• **WHAT THE EXERCISE ASKS**: Beginning at the line that contains "Tap the カンボジア flag icon", transcribe the remaining lines of the listing exactly; include the final line and omit everything before.
DATA SHOWN Block Start
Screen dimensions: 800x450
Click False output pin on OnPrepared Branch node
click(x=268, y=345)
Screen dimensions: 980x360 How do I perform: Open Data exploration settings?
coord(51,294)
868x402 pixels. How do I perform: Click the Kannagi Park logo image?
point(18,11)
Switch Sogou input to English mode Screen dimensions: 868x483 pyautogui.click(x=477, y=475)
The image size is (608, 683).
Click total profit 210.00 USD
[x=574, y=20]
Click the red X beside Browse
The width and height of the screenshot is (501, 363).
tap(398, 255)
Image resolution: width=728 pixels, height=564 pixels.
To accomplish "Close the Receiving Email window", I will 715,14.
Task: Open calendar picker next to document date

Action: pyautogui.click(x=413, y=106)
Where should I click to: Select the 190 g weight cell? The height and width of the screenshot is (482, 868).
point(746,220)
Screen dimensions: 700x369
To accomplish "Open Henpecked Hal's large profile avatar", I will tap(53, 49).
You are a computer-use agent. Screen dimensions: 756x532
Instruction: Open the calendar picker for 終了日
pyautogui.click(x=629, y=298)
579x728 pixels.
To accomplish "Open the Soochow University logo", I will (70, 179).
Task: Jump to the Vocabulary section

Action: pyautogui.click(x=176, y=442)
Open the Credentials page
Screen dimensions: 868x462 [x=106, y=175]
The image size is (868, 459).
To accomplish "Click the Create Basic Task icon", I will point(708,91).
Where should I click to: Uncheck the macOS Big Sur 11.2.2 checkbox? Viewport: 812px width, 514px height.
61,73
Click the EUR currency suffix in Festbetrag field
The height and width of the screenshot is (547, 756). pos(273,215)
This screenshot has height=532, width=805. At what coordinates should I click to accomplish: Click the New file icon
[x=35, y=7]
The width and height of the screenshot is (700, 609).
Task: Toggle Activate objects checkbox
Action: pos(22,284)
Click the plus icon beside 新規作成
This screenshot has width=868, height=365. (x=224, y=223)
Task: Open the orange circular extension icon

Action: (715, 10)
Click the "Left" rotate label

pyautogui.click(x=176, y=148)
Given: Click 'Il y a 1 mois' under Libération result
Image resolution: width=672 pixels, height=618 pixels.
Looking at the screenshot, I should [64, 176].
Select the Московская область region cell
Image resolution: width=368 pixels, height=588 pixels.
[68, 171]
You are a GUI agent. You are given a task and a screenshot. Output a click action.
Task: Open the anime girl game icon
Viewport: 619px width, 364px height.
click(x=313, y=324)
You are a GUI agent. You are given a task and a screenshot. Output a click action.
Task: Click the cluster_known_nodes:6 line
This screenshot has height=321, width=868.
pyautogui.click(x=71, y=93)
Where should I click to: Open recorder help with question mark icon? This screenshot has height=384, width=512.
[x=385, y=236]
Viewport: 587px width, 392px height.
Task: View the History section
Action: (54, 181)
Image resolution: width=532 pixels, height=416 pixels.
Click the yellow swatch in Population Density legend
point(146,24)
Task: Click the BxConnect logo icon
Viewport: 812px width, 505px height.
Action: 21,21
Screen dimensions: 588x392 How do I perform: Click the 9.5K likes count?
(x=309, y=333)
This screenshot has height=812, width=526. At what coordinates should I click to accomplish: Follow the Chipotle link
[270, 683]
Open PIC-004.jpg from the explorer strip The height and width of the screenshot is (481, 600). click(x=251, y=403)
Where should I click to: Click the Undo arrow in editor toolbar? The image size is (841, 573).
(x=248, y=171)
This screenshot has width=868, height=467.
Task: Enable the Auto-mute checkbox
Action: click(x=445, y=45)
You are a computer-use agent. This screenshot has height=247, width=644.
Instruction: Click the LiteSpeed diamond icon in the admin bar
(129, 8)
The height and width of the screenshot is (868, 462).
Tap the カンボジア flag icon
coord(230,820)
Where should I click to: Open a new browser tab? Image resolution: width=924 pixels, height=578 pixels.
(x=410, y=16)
DATA SHOWN Block End
• **EXERCISE ANSWER**:
Tap the カンボジア flag icon
coord(230,820)
Where should I click to: Open a new browser tab? Image resolution: width=924 pixels, height=578 pixels.
(x=410, y=16)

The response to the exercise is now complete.